Regardless of his true intentions, Sharon, by marking most of the Gaza Strip for evacuation, has almost completely given up on meaningful Israeli-Palestinian negotiations in the near future. There is a small chance that negotiations may still occur, precluding Sharon’s withdrawal from occurring in a vacuum. However, if Israel chooses to navigate the risky path of unilateralism, America’s goal should be to encourage a safe and secure outcome through hands-on engagement.
Sharon’s remarks have set an entirely new process in motion. The widespread perception throughout Israel is that there is no longer anyone serious to talk to among the Palestinians, and that Arafat is fomenting chaos so that the international community will turn to him in desperation.
But the unilateral road is fraught with risk and uncertainty, mainly because the reactions of the other side are unpredictable. The worst-case scenario is that Gaza follows the South Lebanon precedent of 2000, when then-Prime Minister Ehud Barak’s withdrawal was interpreted as a victory for Hesbollah’s armed resistance and became an inspiration to the current Palestinian intifada.
A negative response to a Gaza withdrawal is still likely if Palestinians continue to suspect Sharon’s intentions for the West Bank. Most observers agree that Sharon envisions not a maximal withdrawal roughly along the Green Line but a limited, minimal withdrawal, with continued settlement presence on nearly half of the West Bank. The results of this withdrawal, in the absence of Palestinian agreement, are likely to be dangerous.

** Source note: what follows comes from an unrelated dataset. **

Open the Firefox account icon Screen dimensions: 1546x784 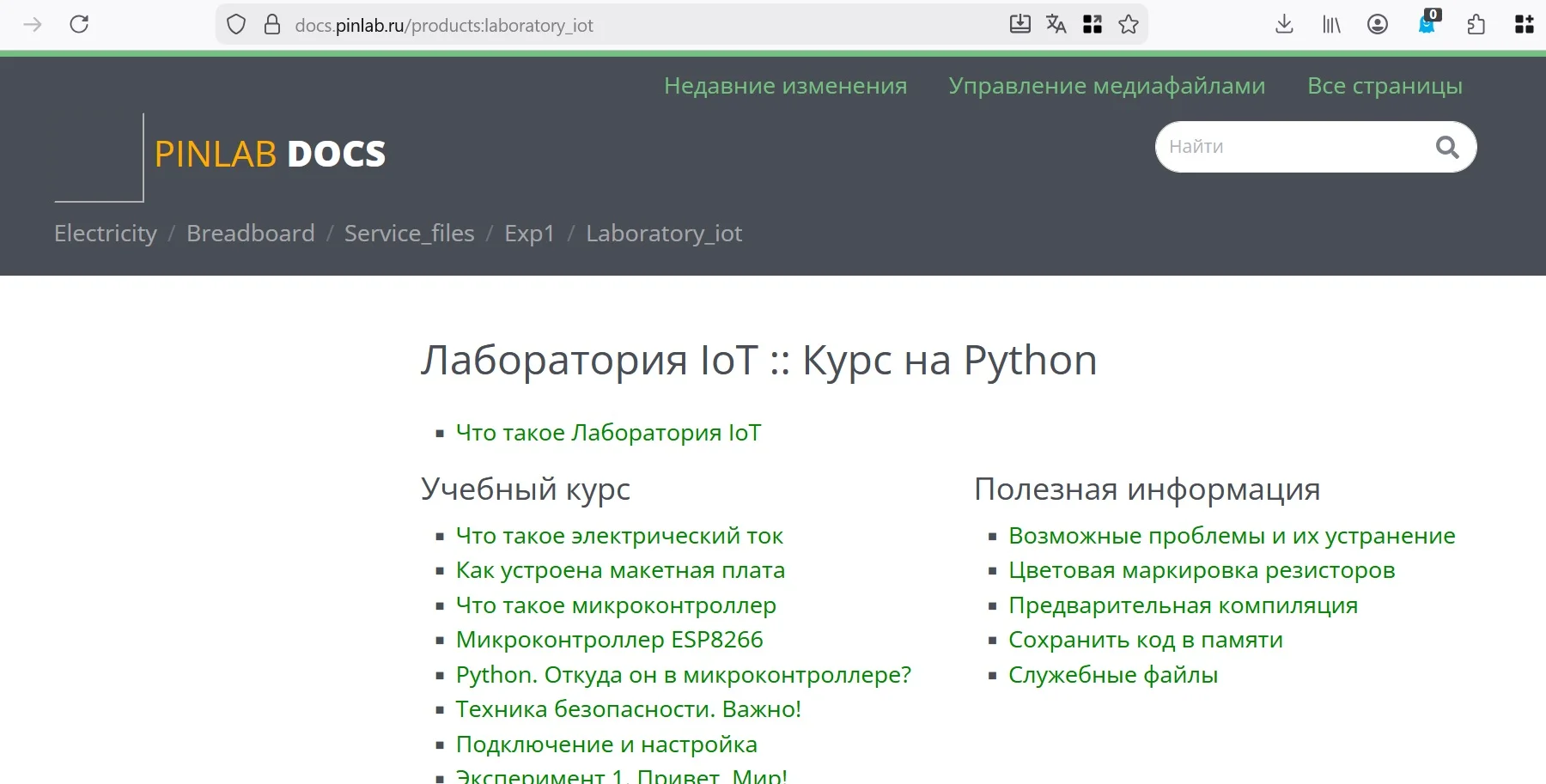coord(1378,25)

Partial withdrawal from the West Bank would mean the continuation of the current chaos in the Palestinian territories, where in most cities, local armed gangs and criminals are increasingly outmuscling the nearly defunct Palestinian Authority. The ensuing chaos and lack of law and order means that groups like Hamas will thrive and the long-term threat of terror will remain. Israel would then need to continue military incursions into both Gaza and the West Bank, making any withdrawal devoid of the much-needed separation.

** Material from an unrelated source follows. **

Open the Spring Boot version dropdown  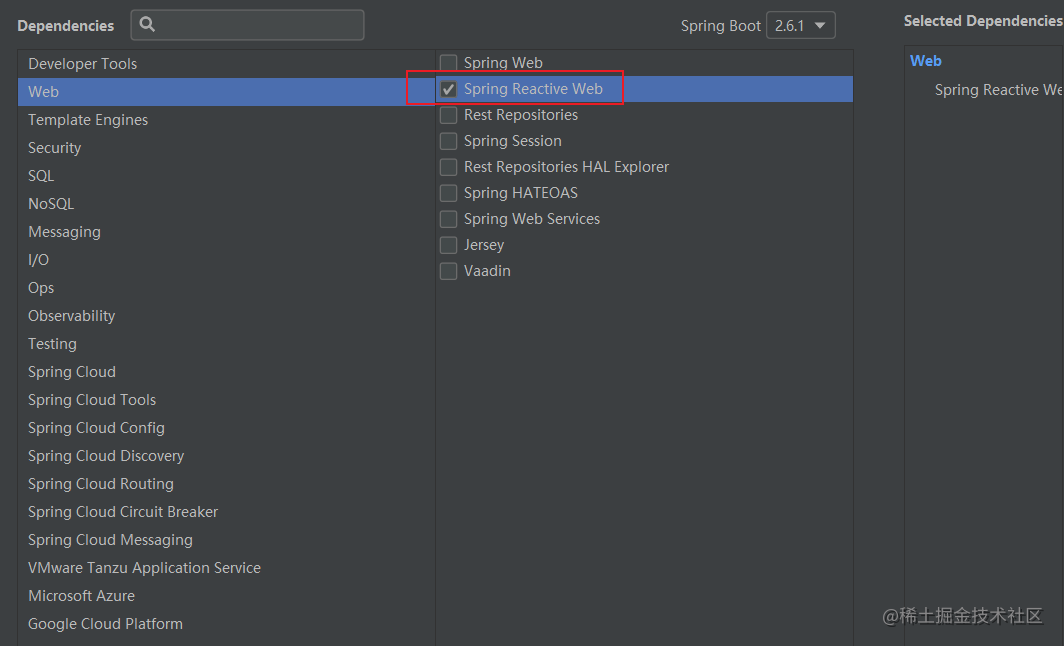pos(801,26)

Can the United States do anything to help? Though a slippery slope of unilateralism seems increasingly likely, a different scenario is still possible. Intensive U.S. efforts to either restart negotiations or to at least choreograph the next few months could measurably change the situation.
Part of the problem today is that neither side sees any incentive to negotiate or even to cooperate. Sharon and Arafat both believe that they can get more out of unilateral actions.

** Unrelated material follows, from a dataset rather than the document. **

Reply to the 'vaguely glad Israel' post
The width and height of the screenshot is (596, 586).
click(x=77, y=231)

Sharon has said that the Palestinians will get more if they negotiate, so he can give less if he acts unilaterally. Arafat, meanwhile, clearly thinks that unilateral concessions confirm the value of the intifada.
Only the United States has the capacity to slice through this dangerous calculus and precipitate a different way of thinking on both sides. Though success is not guaranteed, unilateralism could still be blended into the President Bush’s "road map" to peace strategy of performance-based progress toward a Palestinian state. Sharon’s offer could be used by a U.S. mediator to gain counterconcessions from the Palestinians, such as concrete action against terror.
Both sides would only be encouraged to take positive steps, knowing that an America committed to ensuring security and safety for both sides was unshakably committed to the process. In this sense, America can play the role of coordinator — making sure one gesture of good will is met with another, without depending on elusive bilateral breakthroughs to achieve an end to violence.
It can work. But it cannot happen without a forceful U.S. diplomatic presence. This means a complete overhaul of the current strategy, ideally in the form of a high-level special envoy assigned to handle the conflict on a full-time basis. No other mechanism holds the promise of resolving the delicate issues that are now in play.
Sharon has rolled the dice, and the president has a choice. He can take steps to influence the situation positively, or he can continue to watch the two sides slide further into conflict.
Steven Spiegel is associate director of the Burkle Center for International Relations and a political science professor at UCLA. Gilead LIght is the deputy director of the Israel Policy Forum’s branch in Washington, D.C.